Sunday, February 12, 2012

0 out of 10.

More and more, the literary blog hop makes me think back to my undergraduate module in the philosophy of art, aesthetics. Technically, that means I'm actually qualified to talk about these things in great length. But here are ramblings instead, that I do hope make some sense.

In the epilogue for Fargo Rock CityChuck Klosterman writes:

"It's always been my theory that criticism is really just veiled autobiography; whenever someone writes about a piece of art, they're really just writing about themselves."
Do you agree?

There's a huge difference in saying that you think something is good, and that you like something. Some philosophers wouldn't agree with me, but that's too bad for them. An example:

Radiohead are, in musical, technical senses, good.
I do not like Radiohead.

Is this saying something about me? Well, it says that Tom Yorke's voice annoys me, because personally I don't like it. But I'm not going to say that Radiohead are crap, because they actually just aren't.

I'm trying to think of a literary example... but in that sense so often if something isn't actually well-written and good, then I probably won't like it, just because that is part of my criteria for enjoying a book.

So that's that part.

When I'm criticising a novel, what am I really doing?
I'd like to believe that my reviews that bit better than people who say: I didn't like it. 0 of 10. That isn't a review, that's giving an opinion. That's a different ball game. Of course, when I review a book I bring with me all my baggage and expectations - there are my likes and dislikes, and I'm sure I've got some secret prejudices going on somewhere inside me. That all exists before I even open the book. Probably, that will make a difference.

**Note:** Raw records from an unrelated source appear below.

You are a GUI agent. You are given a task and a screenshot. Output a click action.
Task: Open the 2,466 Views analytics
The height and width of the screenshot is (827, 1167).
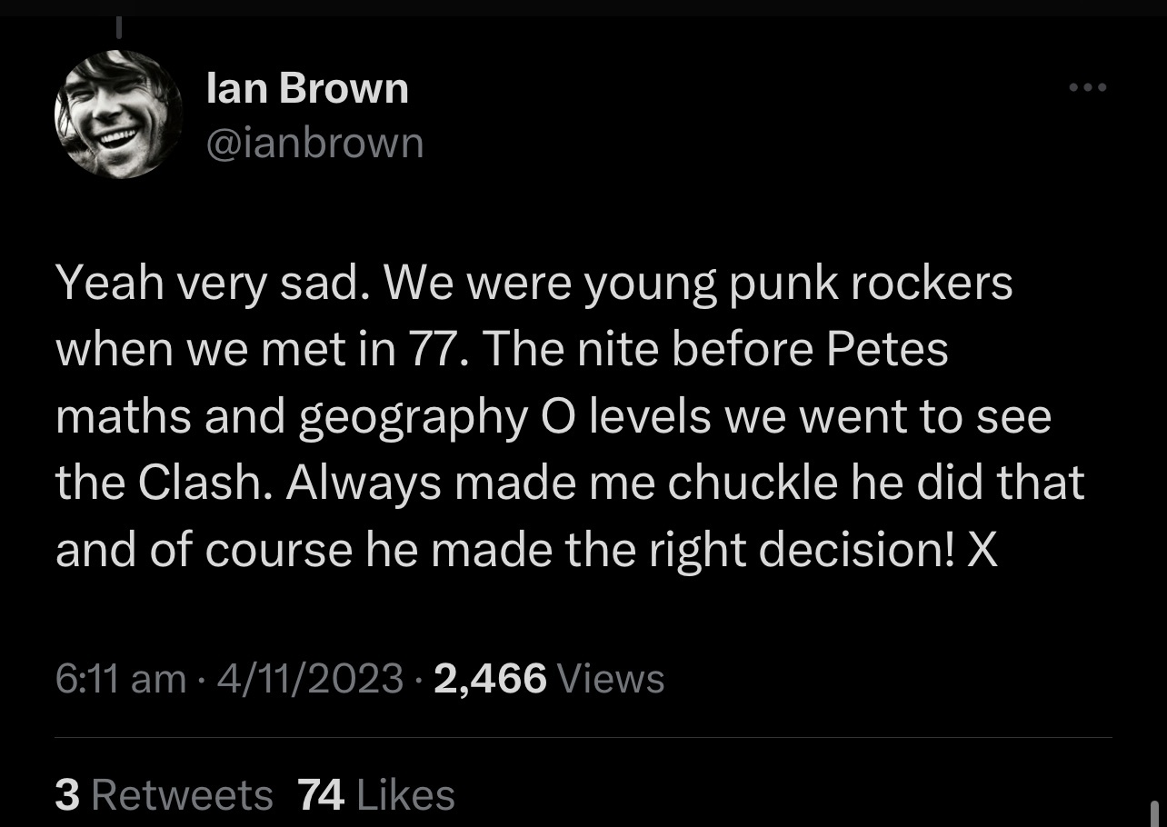[x=550, y=678]
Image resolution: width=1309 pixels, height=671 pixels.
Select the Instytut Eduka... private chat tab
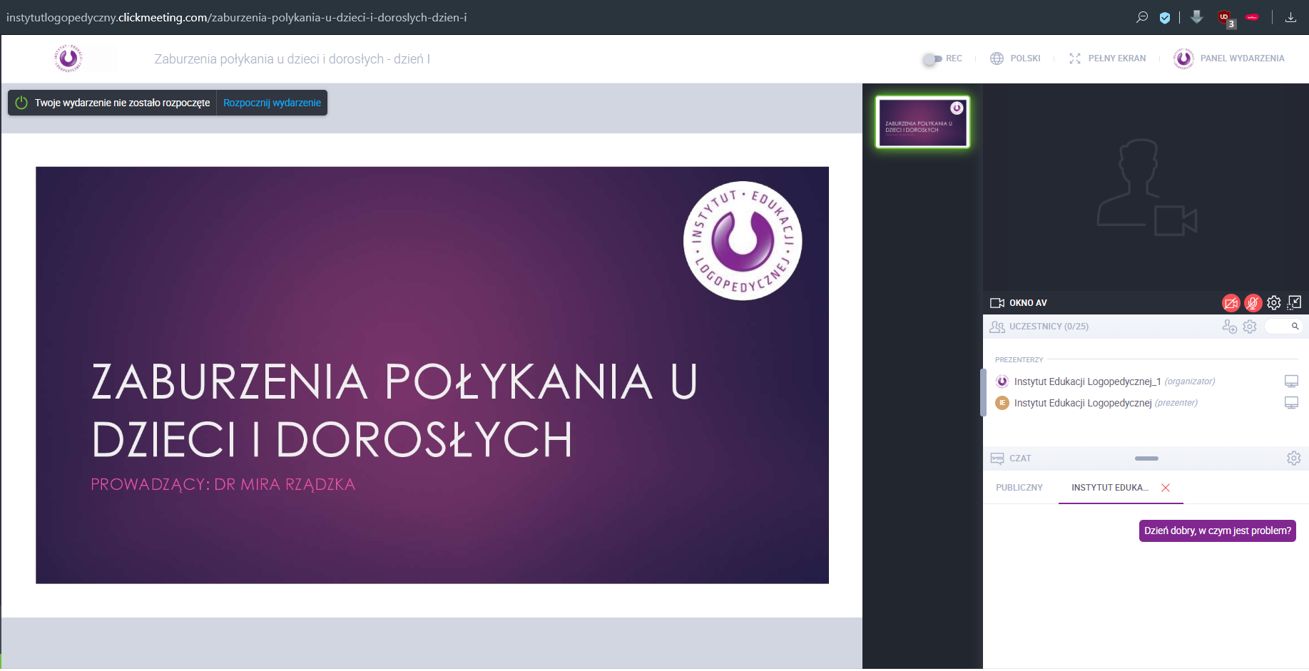coord(1109,488)
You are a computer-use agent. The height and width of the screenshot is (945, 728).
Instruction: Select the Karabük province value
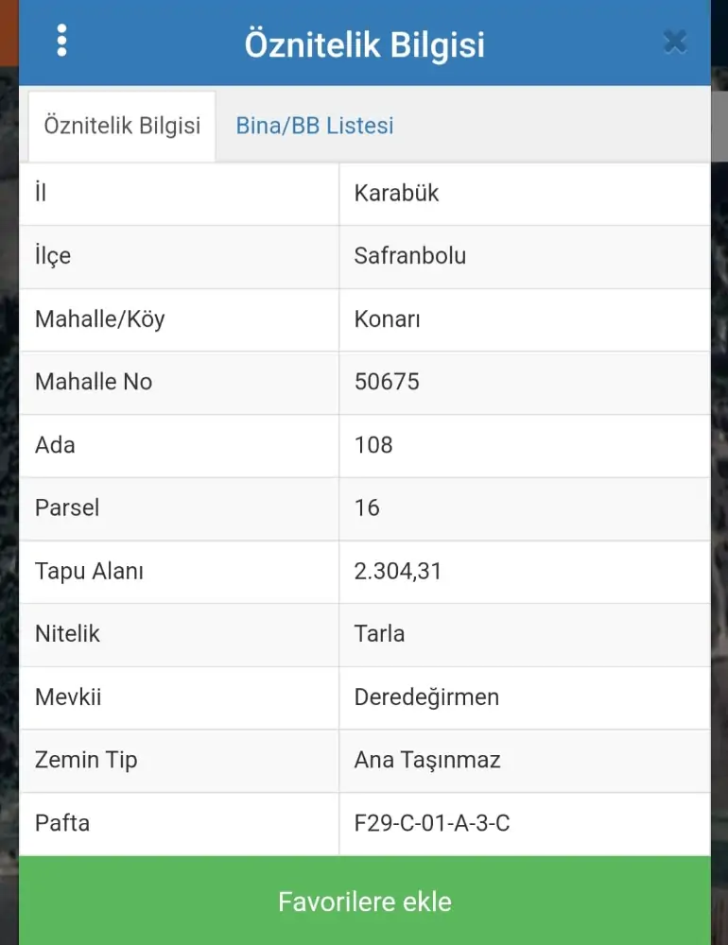(397, 194)
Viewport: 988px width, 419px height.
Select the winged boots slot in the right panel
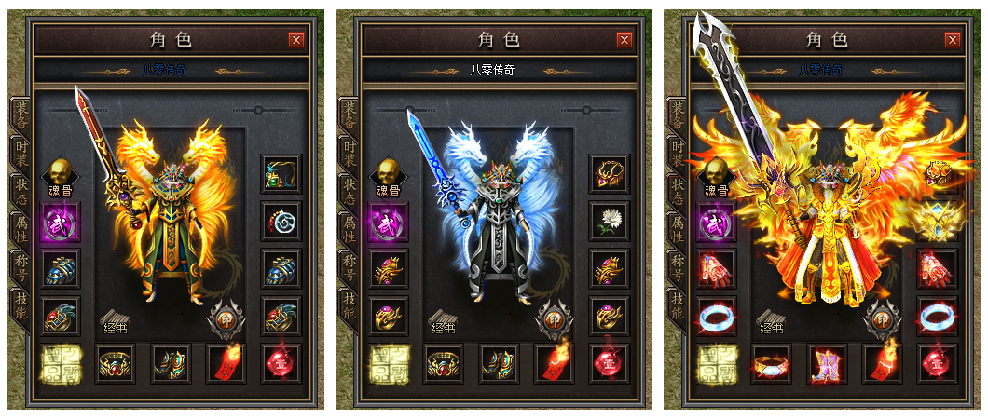(826, 364)
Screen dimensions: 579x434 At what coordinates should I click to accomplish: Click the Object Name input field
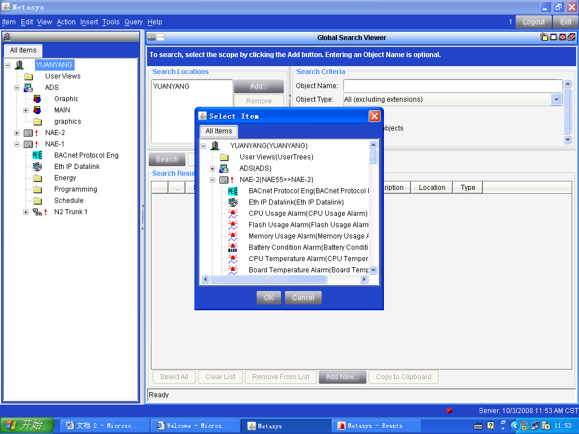pos(452,86)
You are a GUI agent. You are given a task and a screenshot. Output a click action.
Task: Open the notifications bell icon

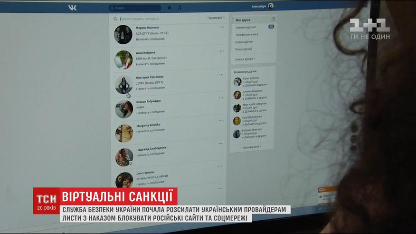pyautogui.click(x=166, y=8)
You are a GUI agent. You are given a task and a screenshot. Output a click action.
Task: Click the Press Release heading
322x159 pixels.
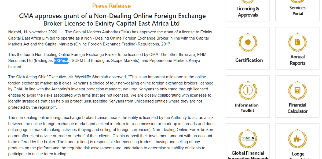point(111,6)
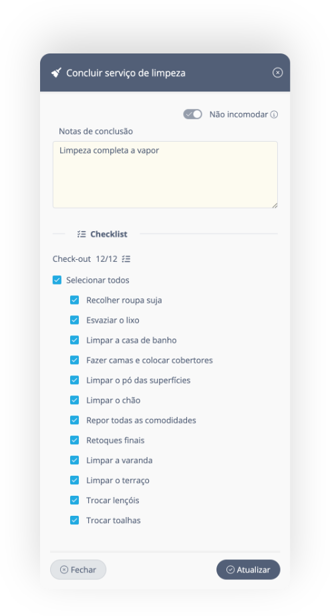Click the resize handle of the notes box

[275, 205]
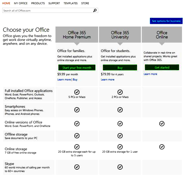Click Get started for Office Online

(162, 67)
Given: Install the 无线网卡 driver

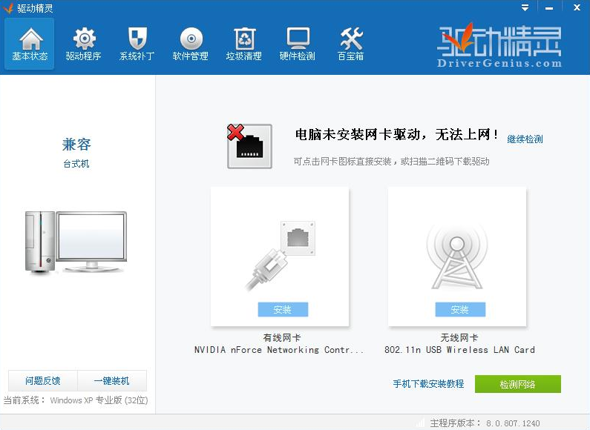Looking at the screenshot, I should (460, 310).
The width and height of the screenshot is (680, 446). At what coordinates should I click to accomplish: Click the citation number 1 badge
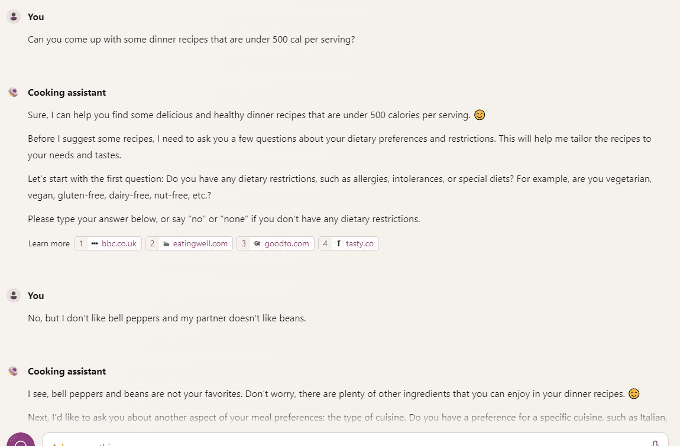tap(81, 243)
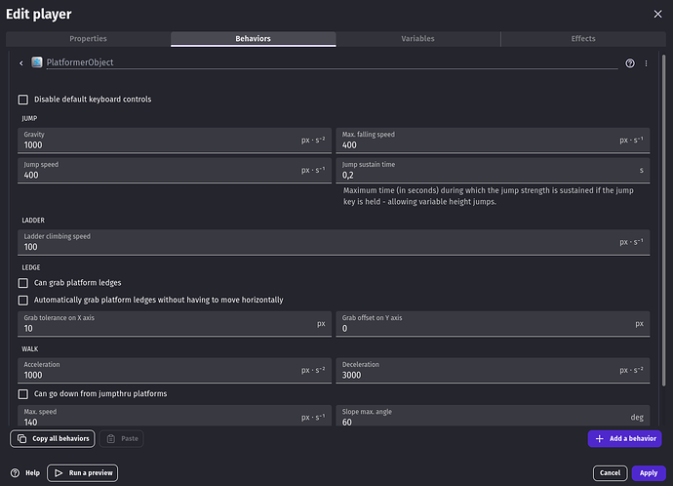Click the Help question mark icon
Image resolution: width=673 pixels, height=486 pixels.
pyautogui.click(x=17, y=472)
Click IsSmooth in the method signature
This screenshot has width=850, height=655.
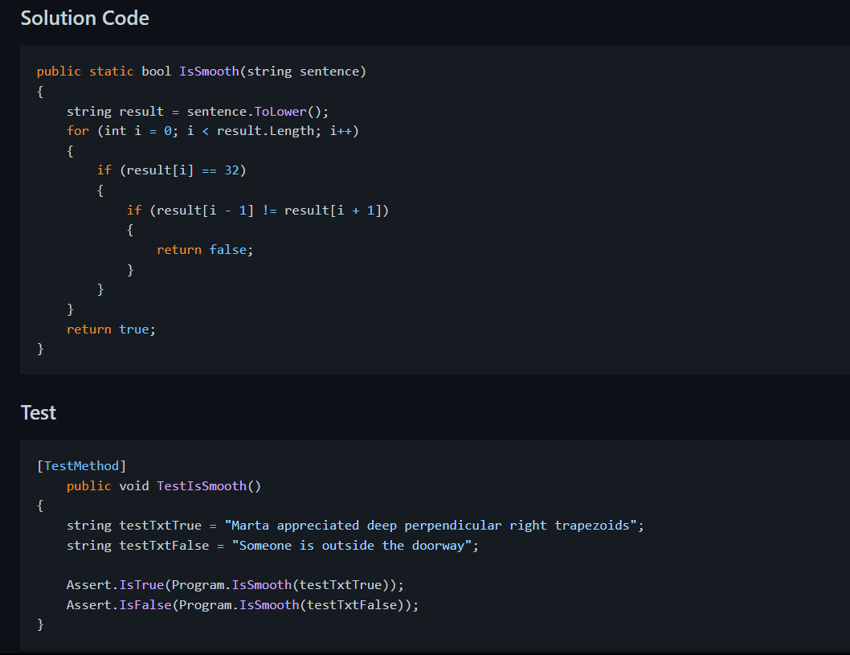(209, 72)
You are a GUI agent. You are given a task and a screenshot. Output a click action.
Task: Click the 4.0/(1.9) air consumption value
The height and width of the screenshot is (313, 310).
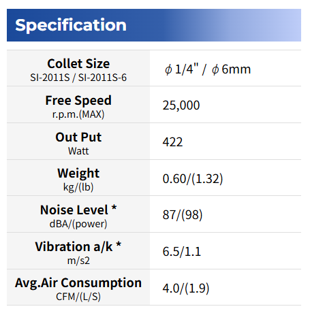tap(186, 289)
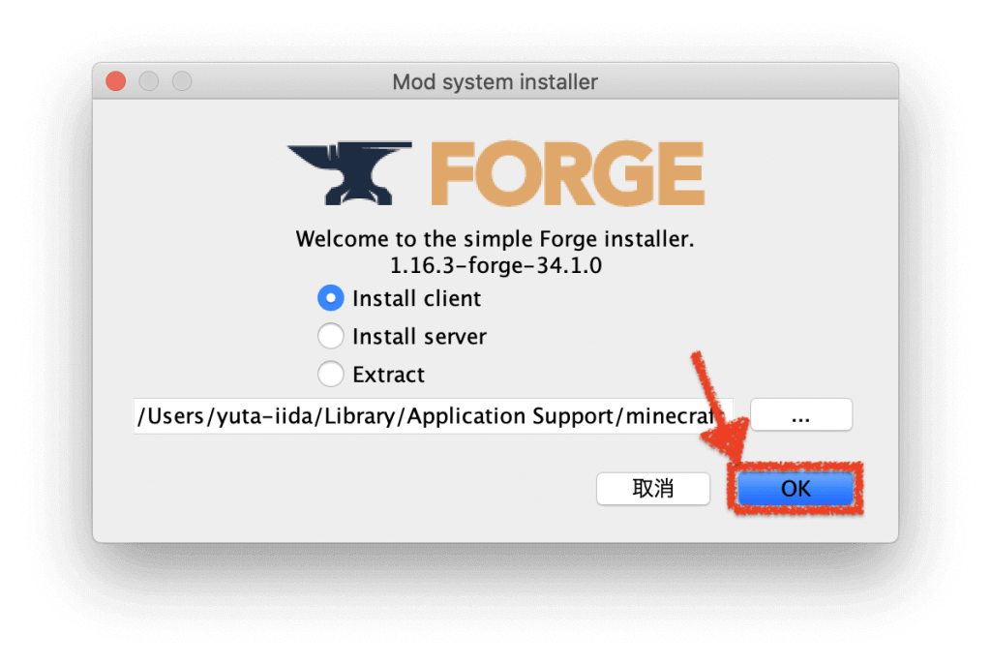The height and width of the screenshot is (665, 991).
Task: Click the 'Welcome to the simple Forge installer' text
Action: pyautogui.click(x=495, y=239)
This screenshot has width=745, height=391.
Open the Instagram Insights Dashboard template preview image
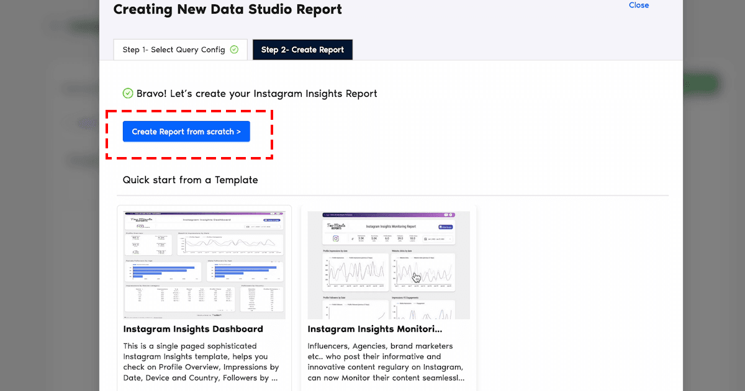(204, 265)
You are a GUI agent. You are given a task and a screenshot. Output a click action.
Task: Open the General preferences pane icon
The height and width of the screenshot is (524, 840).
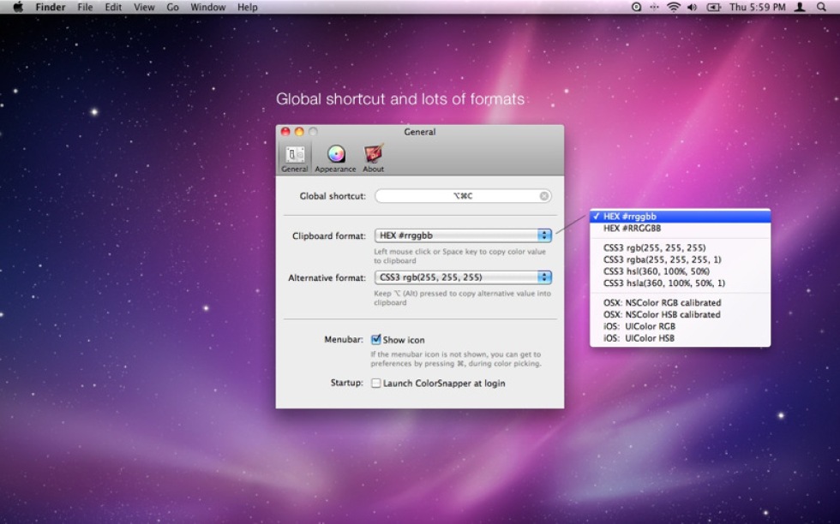coord(294,157)
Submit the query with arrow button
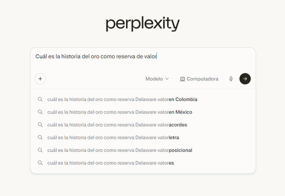This screenshot has height=196, width=285. [245, 79]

But I try to let it not make a difference. When I criticise, I do just that. Criticising is about really taking a piece of fiction (or art, whatever) apart and examining it for what it is, regardless of any personal issues I might have. Then, I might also choose to give a personal judgement, which is different from criticism. That's me saying, Hey, I Hated That Character Because I Hate Clowns But That's My Opinion. Cause it is. I have a fear of clowns, so I automatically hate the clown character, but I recognise that for what it is and admit it.

So my answer is no. Not if criticism really means critique, and not just an eww or yay answer.